* Your task *
Check every line of the material below, and show those that contain "computer".

* Data provided *
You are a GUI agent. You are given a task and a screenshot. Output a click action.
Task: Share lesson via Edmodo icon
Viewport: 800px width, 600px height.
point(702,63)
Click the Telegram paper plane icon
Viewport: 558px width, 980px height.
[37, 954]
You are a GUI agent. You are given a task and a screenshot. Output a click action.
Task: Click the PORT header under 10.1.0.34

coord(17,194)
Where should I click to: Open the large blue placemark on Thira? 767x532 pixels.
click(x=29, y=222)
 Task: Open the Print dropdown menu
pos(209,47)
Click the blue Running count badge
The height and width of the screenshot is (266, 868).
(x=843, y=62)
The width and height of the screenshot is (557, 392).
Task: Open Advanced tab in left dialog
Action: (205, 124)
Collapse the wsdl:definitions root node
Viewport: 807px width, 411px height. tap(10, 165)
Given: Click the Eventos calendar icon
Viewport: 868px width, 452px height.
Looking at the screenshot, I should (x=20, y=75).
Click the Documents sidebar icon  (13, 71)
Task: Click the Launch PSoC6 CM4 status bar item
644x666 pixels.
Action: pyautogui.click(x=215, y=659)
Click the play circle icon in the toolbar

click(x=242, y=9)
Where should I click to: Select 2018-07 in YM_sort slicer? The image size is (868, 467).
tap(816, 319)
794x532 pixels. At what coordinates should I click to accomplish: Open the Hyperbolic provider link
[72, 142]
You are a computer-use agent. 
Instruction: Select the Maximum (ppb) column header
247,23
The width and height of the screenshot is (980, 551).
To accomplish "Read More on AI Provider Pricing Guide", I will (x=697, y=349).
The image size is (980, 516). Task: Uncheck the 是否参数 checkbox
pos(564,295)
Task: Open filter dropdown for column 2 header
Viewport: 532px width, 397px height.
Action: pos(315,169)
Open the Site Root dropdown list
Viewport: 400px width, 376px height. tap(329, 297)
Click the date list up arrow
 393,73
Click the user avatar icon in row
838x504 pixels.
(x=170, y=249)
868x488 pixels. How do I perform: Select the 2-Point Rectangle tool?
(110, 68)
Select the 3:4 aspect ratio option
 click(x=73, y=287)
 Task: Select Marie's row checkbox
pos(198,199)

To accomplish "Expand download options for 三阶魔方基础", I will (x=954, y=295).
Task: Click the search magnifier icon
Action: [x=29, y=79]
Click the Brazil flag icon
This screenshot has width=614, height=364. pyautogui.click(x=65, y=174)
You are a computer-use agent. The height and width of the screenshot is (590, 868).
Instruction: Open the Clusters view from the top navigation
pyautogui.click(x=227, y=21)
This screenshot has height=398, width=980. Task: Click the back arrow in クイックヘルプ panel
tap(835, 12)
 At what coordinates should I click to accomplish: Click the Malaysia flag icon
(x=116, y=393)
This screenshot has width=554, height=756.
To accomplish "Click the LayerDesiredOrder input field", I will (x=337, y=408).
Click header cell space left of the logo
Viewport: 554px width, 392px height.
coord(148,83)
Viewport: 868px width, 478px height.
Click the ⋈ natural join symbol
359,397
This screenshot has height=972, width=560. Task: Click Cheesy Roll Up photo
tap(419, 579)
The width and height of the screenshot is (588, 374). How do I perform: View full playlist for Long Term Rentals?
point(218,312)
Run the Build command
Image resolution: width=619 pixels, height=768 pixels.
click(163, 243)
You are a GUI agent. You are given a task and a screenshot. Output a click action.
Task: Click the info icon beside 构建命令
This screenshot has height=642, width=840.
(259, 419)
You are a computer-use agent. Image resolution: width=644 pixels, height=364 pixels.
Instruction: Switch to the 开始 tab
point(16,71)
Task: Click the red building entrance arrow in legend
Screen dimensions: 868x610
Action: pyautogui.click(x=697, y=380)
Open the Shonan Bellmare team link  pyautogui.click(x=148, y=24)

* Answer section *
You are a computer-use agent. 
You are a computer-use agent. The height and width of the screenshot is (590, 868).
You are a computer-use agent. Image resolution: width=644 pixels, height=364 pixels.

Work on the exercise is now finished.